You could call the whole fandango bad management and leave it at that, but you're talking about some of the smartest people out there. G+ was not killed by any data breach. What kind of data is on G+ that you couldn't get from the "phone book?" Or is there some sort of mirror game going on...the less privacy you have, the more they shout the word.
That is another thing that gets me recently. The whole game of "privacy"is nonsense. I'm now double clicking on any 'public" webpage I visit... to the degree that I see "powered by Quantcast" (AI-driven Audience Insights, Targeting & Measurement - you couldn't make this stuff up.) on every corporate webpage I access...this one comes out in Spanish, possibly because I clicked through from BeBee.
Global corporations sell your data, that is how they make money. They have no concern for your privacy in any way, in fact "real privacy" would be bad for business. Doublespeak, double click and double dealing.
The ability of private individuals to mass message people was what GDPR was chasing.
It ostensibly addresses the "export of data" - that doesn't sound like privacy legislation, more border controls and commercial taxation. Nobody wants your personal sovereignty, they want their cut. They've also given themselves an obligation to investigate your compliance...plenty of historical references for that one.
Check this https://en.wikipedia.org/wiki/General_Data_Protection_Regulation for more weirdness.
"The following cases are not covered by the regulation:
- Lawful interception, national security, military, police, justice."
The very people caught with their hands buried knuckle deep in the cookie jar are given a hall pass.
There is a good Firefox browser extension which shows just how quickly your data gets picked clean.
Getting back to my main point. There is huge value in G+ communities. There was huge value (to the user) in Linkedin Groups. I'm not such a huge fan of Facebook groups, but the principle remains. Topic or interest groups are huge data drivers. BeBee had a chance, all of the exLinkedin group managers came over here and had high expectations.

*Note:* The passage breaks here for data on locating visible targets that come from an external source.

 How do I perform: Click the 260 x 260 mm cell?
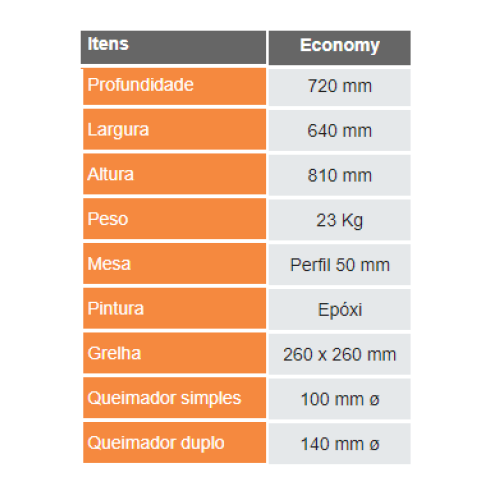coord(340,354)
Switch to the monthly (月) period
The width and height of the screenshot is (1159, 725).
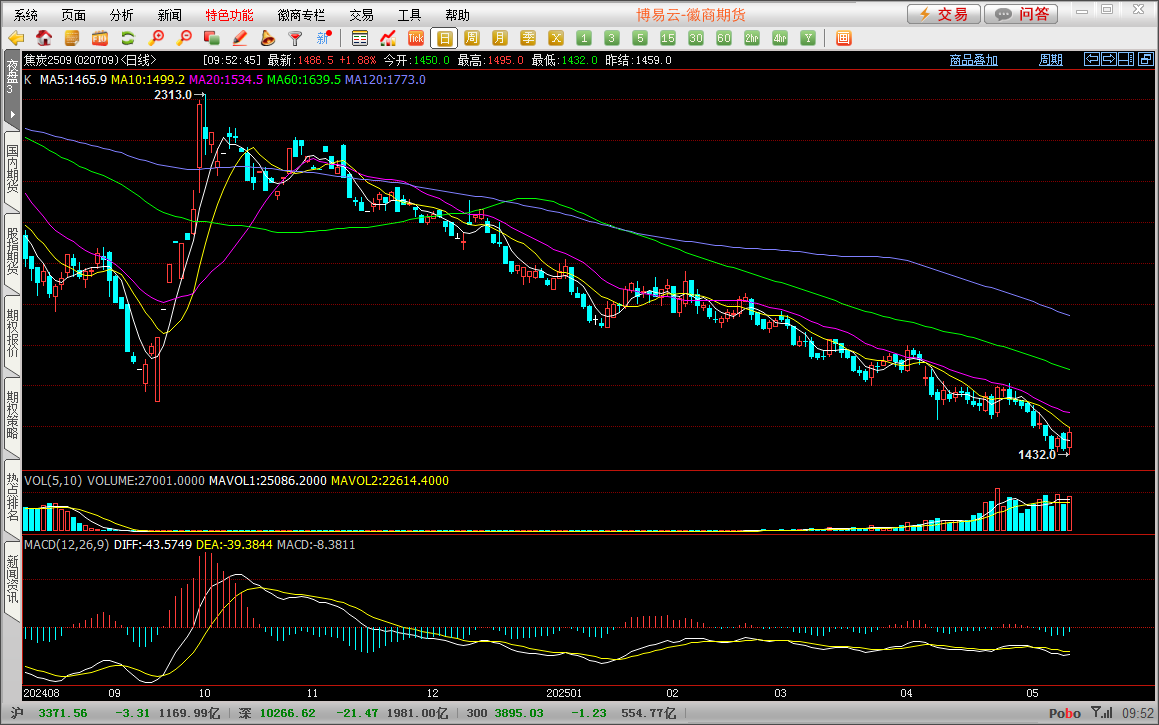pos(500,38)
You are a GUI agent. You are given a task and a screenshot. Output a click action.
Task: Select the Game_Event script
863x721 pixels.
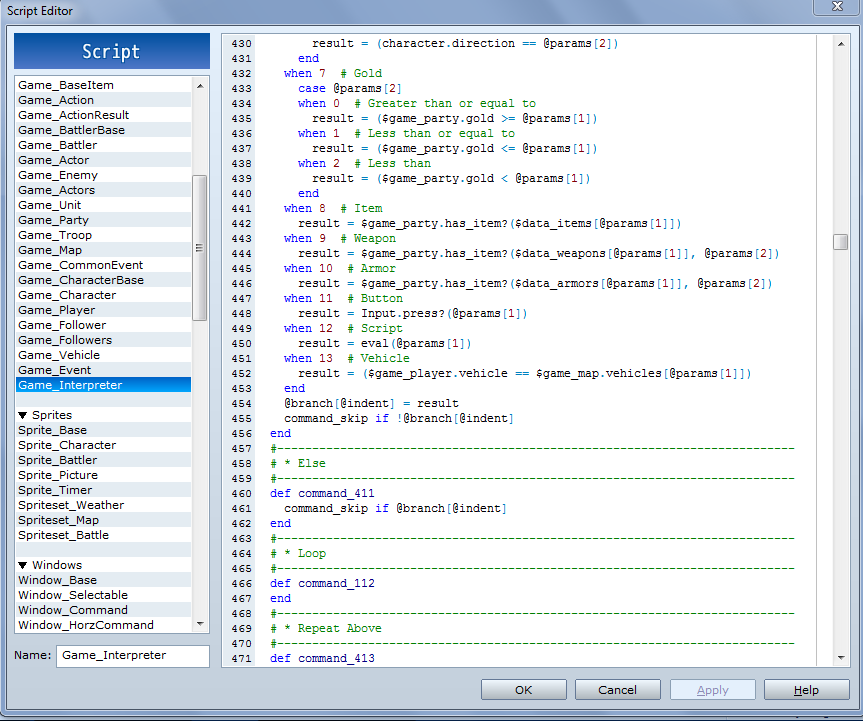point(54,370)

What is the takeaway - read any of Phil's posts. He knows his shit.
G+ was not killed by any lack of interest from customers (customers lost interest after it devolved its functionality). Facebook was, and is, easy meat for anyone who really wants to build a "better" social network.
What you're watching is not the death of G+, but the understanding that groups of people with the ability to communicate across time and space is not what the corporatocracy wants. If you are an atomized, default single user, you are far more likely to buy your access.
There was a book I read many years ago that covered this ground quite well. Don't mind the title, he's not some commie dog intent on brotherhood, he makes the point that controlling access is the key. By removing the "social network," you're in back in the paid market for information, exactly where Google (the information selling company) want you to be.
I did read Javier BeBee's post on this topic. I tend to take what he says with a grain of salt. There was plenty of time to make the groups function work when Linked in was on its infanticide spree, there is nothing new now to think they will up their game.
The recipe for groups on Linkedin was very strong. In it's prime a million people were connected on the social media group. I think that enough of the brains behind those successes are still around to make it happen again.
Engagement is the key.
Take a look at the Rifkin book - remember it was written nearly twenty years ago and see how close he is to the money shot.
In the network economy both physical and intellectual property are more likely to be accessed by business rather than exchanged...In the era of networks, suppliers who amass valuable intellectual capital are beginning to exercise control over the conditions and terms by which users secure access to critical ideas, knowledge and expertise.
Jeremy Rikin (2001)
Now you don't have to explain to people how useless G+ is."